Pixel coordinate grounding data

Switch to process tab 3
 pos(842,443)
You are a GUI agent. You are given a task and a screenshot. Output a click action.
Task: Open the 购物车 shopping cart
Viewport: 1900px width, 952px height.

**What you are asked to do**
Each record must be output exactly, with none omitted.

**Response to the exercise**
Switch to process tab 3
 pos(842,443)
You are a GUI agent. You are given a task and a screenshot. Output a click action.
Task: Open the 购物车 shopping cart
Viewport: 1900px width, 952px height.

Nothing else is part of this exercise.